_TASK_.
The listing is to be printed in full, exactly as given.

_MATERIALS PROVIDED_.
*-*-*

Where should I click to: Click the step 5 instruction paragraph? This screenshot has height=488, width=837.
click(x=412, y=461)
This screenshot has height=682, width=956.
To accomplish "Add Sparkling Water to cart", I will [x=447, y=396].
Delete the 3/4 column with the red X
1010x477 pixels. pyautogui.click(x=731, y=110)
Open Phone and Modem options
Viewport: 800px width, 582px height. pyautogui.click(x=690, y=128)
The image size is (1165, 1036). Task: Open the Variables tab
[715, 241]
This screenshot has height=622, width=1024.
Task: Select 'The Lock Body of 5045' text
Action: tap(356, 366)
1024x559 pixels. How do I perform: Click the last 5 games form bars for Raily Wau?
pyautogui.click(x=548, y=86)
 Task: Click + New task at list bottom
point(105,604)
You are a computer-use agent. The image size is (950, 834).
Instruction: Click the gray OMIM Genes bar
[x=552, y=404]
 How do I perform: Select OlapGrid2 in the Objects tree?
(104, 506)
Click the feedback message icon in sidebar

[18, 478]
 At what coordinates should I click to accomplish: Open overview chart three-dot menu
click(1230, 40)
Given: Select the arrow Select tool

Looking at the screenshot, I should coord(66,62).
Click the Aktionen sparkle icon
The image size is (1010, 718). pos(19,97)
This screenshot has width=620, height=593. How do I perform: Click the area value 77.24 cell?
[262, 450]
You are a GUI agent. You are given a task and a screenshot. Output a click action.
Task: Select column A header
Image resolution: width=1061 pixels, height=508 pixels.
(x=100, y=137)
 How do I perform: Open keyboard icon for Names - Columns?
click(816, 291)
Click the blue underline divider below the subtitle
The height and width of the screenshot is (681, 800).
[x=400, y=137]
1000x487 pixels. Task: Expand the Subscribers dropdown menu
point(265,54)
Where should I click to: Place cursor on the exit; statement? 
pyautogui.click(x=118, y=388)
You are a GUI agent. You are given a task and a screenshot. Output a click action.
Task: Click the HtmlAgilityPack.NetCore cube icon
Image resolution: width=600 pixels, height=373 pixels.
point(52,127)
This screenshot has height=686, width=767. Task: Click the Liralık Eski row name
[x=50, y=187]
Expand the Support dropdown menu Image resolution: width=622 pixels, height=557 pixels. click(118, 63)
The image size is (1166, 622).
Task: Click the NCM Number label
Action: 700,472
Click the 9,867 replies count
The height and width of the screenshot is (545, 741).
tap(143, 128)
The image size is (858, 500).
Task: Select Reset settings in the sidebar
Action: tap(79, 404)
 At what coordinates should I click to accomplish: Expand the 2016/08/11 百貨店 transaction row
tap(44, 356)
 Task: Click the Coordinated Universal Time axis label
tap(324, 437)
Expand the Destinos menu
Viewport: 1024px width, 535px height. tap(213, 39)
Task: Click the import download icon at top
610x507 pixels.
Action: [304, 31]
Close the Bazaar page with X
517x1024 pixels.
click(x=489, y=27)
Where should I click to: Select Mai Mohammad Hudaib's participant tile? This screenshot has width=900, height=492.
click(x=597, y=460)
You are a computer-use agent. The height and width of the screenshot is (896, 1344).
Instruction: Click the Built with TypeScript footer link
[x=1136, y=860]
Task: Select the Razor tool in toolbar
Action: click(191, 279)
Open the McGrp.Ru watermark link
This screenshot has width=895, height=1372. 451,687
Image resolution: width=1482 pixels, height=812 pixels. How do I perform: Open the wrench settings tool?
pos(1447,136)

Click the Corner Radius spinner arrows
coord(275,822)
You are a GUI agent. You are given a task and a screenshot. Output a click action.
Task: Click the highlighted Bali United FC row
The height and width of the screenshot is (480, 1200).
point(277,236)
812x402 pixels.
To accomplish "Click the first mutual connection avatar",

*-*-*

_PROBLEM SOLUTION_.
Where should I click to: Click the step 5 instruction paragraph? This screenshot has height=488, width=837.
click(x=412, y=461)
This screenshot has height=682, width=956.
To accomplish "Add Sparkling Water to cart", I will [x=447, y=396].
Delete the 3/4 column with the red X
1010x477 pixels. pyautogui.click(x=731, y=110)
Open Phone and Modem options
Viewport: 800px width, 582px height. pyautogui.click(x=690, y=128)
The image size is (1165, 1036). Task: Open the Variables tab
[715, 241]
This screenshot has height=622, width=1024.
Task: Select 'The Lock Body of 5045' text
Action: tap(356, 366)
1024x559 pixels. How do I perform: Click the last 5 games form bars for Raily Wau?
pyautogui.click(x=548, y=86)
 Task: Click + New task at list bottom
point(105,604)
You are a computer-use agent. The image size is (950, 834).
Instruction: Click the gray OMIM Genes bar
[x=552, y=404]
 How do I perform: Select OlapGrid2 in the Objects tree?
(104, 506)
Click the feedback message icon in sidebar

[18, 478]
 At what coordinates should I click to accomplish: Open overview chart three-dot menu
click(1230, 40)
Given: Select the arrow Select tool

Looking at the screenshot, I should coord(66,62).
Click the Aktionen sparkle icon
The image size is (1010, 718). pos(19,97)
This screenshot has width=620, height=593. How do I perform: Click the area value 77.24 cell?
[262, 450]
You are a GUI agent. You are given a task and a screenshot. Output a click action.
Task: Select column A header
Image resolution: width=1061 pixels, height=508 pixels.
(x=100, y=137)
 How do I perform: Open keyboard icon for Names - Columns?
click(816, 291)
Click the blue underline divider below the subtitle
The height and width of the screenshot is (681, 800).
[x=400, y=137]
1000x487 pixels. Task: Expand the Subscribers dropdown menu
point(265,54)
Where should I click to: Place cursor on the exit; statement? 
pyautogui.click(x=118, y=388)
You are a GUI agent. You are given a task and a screenshot. Output a click action.
Task: Click the HtmlAgilityPack.NetCore cube icon
Image resolution: width=600 pixels, height=373 pixels.
point(52,127)
This screenshot has height=686, width=767. Task: Click the Liralık Eski row name
[x=50, y=187]
Expand the Support dropdown menu Image resolution: width=622 pixels, height=557 pixels. click(118, 63)
The image size is (1166, 622).
Task: Click the NCM Number label
Action: 700,472
Click the 9,867 replies count
The height and width of the screenshot is (545, 741).
tap(143, 128)
The image size is (858, 500).
Task: Select Reset settings in the sidebar
Action: tap(79, 404)
 At what coordinates should I click to accomplish: Expand the 2016/08/11 百貨店 transaction row
tap(44, 356)
 Task: Click the Coordinated Universal Time axis label
tap(324, 437)
Expand the Destinos menu
Viewport: 1024px width, 535px height. tap(213, 39)
Task: Click the import download icon at top
610x507 pixels.
Action: [304, 31]
Close the Bazaar page with X
517x1024 pixels.
click(x=489, y=27)
Where should I click to: Select Mai Mohammad Hudaib's participant tile? This screenshot has width=900, height=492.
click(x=597, y=460)
You are a computer-use agent. The height and width of the screenshot is (896, 1344).
Instruction: Click the Built with TypeScript footer link
[x=1136, y=860]
Task: Select the Razor tool in toolbar
Action: click(191, 279)
Open the McGrp.Ru watermark link
This screenshot has width=895, height=1372. 451,687
Image resolution: width=1482 pixels, height=812 pixels. How do I perform: Open the wrench settings tool?
pos(1447,136)

Click the Corner Radius spinner arrows
coord(275,822)
You are a GUI agent. You are given a task and a screenshot. Output a click action.
Task: Click the highlighted Bali United FC row
The height and width of the screenshot is (480, 1200).
point(277,236)
812x402 pixels.
To accomplish "Click the first mutual connection avatar",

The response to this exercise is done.